誰がプラットフォームを必要とするのか

異なるツールを統合し、アプリケーション間でデータをシームレスに移動させ、プログラミング・ライフを楽にすることを約束する戦略的な提携、オープン・アーキテクチャー、あるいは商用の API に関する発表を、目にしたり、耳にしたりすることがあるでしょう。

それを知ると、開発者はじっとしていられなくて、インポート/エクスポートというダクト・テープをこれでもかと使用して、真顔で「統合パッケージ」として市場に出すでしょう。

このような統合化のプレッシャーはいったいどこから来るのでしょうか? なぜ誰もが、自分たちの製品を統合パッケージに組み込もうとしたり、オープンな統合をサポートするためのプラットフォームを構築しようとするのでしょうか? 誰がこれらのプラットフォームを必要としているのでしょうか?

エンド・ユーザー

エンド・ユーザーを見てみましょう。エンド・ユーザーは、サポート担当者に電話して「私が実際に必要としているのは、オープンなツール・プラットフォームなのです」とは言いません。

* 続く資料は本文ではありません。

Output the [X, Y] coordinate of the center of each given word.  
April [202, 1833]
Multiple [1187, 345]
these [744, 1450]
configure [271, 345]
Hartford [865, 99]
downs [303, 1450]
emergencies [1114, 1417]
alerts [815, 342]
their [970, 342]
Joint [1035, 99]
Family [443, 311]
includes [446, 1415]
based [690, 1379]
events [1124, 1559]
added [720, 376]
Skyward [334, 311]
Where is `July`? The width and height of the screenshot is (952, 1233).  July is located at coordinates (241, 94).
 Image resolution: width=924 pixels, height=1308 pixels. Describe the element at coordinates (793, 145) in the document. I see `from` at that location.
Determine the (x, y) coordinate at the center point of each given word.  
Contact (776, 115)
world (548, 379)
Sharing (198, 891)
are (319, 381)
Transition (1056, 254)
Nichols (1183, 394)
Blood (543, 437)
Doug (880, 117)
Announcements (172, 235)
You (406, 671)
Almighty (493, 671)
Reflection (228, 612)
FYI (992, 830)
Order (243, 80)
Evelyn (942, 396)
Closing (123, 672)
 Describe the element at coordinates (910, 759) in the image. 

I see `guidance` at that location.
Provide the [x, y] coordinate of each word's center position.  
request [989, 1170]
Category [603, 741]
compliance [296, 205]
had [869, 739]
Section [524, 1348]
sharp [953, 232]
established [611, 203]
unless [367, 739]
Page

エンド・ユーザーは、「あなたの製品は、なぜ私の他のツールと統合しないのか」と尋ねるのです。エンド・ユーザーは、アプリケーションの範囲を超えたフィーチャーを要求します。仕事ができるツールに自分たちのデータを渡すことができないからです。エンド・ユーザーは、異なるプログラムとの間のインポートおよびエクスポートに関する問題に突き当たっているのです。エンド・ユーザーは、なぜ自分たちのプログラムは、同じようなタスクを行うのにそれぞれ全く異なるユーザー・インターフェースを持っているのかを疑問に思っているのです。エンド・ユーザーの Web サイトのデザイン・ツールをエンド・ユーザーのスクリプト記述プログラムと統合すべきであることは、明白ではないのでしょうか?

ユーザーは、タスクを行うのに最も優れたツールを自由に選びたいと願っています。エンド・ユーザーは、ソフトウェアがその他のわずかのプログラムとしか統合しないからといって、制約を受けたくないのです。エンド・ユーザーにはしなければならない仕事があり、それは、ツールの間のファイルとデータのフローを管理することではありません。エンド・ユーザーは自分自身の問題の解決で手一杯です。ツールを正常に動作させることが開発者の仕事なのです。そしてそれらのツールを協調動作させることができれば、さらに成功です。

ソフトウェア開発者

一方、開発者は、次のラウンドの重要なフィーチャーをインプリメントしたり、バグを修正したり、リリースを出荷したりすることで、自分のツールにかかり切りになっています。さらに緊急にインポート・フィーチャーを追加するなどという事態は、開発者が最も避けたいことでしょう。

十分なフィーチャーを公開することによって、ツールとの統合を他人任せにできれば、それは開発者にとってすばらしいことではないでしょうか? 残念ながら、大企業に勤めていない限り、開発者はそれをやってのけるだけの十分な影響力を持っていないのです。